> Exercise material:
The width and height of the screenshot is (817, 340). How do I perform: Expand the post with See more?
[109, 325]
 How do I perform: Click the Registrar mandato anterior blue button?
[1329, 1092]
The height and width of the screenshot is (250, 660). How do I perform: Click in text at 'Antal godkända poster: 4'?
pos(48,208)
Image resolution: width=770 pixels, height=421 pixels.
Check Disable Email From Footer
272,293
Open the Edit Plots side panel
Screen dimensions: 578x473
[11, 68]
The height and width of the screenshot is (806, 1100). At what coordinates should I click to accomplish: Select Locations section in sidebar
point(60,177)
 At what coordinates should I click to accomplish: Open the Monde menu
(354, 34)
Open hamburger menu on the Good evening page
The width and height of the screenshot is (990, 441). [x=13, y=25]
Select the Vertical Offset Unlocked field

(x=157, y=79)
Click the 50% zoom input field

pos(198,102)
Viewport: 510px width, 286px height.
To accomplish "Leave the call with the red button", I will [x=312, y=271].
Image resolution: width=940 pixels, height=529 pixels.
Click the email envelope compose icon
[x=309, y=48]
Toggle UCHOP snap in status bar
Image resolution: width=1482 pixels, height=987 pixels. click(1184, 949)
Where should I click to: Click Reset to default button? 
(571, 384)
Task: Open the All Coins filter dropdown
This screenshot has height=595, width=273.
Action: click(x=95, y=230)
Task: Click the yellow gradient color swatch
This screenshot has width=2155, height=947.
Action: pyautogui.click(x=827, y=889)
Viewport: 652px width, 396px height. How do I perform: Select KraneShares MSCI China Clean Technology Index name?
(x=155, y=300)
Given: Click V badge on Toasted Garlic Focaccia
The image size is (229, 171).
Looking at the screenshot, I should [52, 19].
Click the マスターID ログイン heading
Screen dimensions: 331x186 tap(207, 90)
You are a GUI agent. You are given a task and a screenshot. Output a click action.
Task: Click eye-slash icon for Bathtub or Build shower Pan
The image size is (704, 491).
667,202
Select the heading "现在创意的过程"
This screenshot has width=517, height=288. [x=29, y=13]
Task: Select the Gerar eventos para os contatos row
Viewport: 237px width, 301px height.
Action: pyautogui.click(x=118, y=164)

> Requirement: Reproduce the entries between the line holding "The height and width of the screenshot is (250, 660)." and the line holding "pos(198,102)", inclusive, swapping "sidebar" for "side menu" and leaving everything else unchanged.

> The answer:
The height and width of the screenshot is (250, 660). How do I perform: Click in text at 'Antal godkända poster: 4'?
pos(48,208)
Image resolution: width=770 pixels, height=421 pixels.
Check Disable Email From Footer
272,293
Open the Edit Plots side panel
Screen dimensions: 578x473
[11, 68]
The height and width of the screenshot is (806, 1100). At what coordinates should I click to accomplish: Select Locations section in side menu
point(60,177)
 At what coordinates should I click to accomplish: Open the Monde menu
(354, 34)
Open hamburger menu on the Good evening page
The width and height of the screenshot is (990, 441). [x=13, y=25]
Select the Vertical Offset Unlocked field

(x=157, y=79)
Click the 50% zoom input field

pos(198,102)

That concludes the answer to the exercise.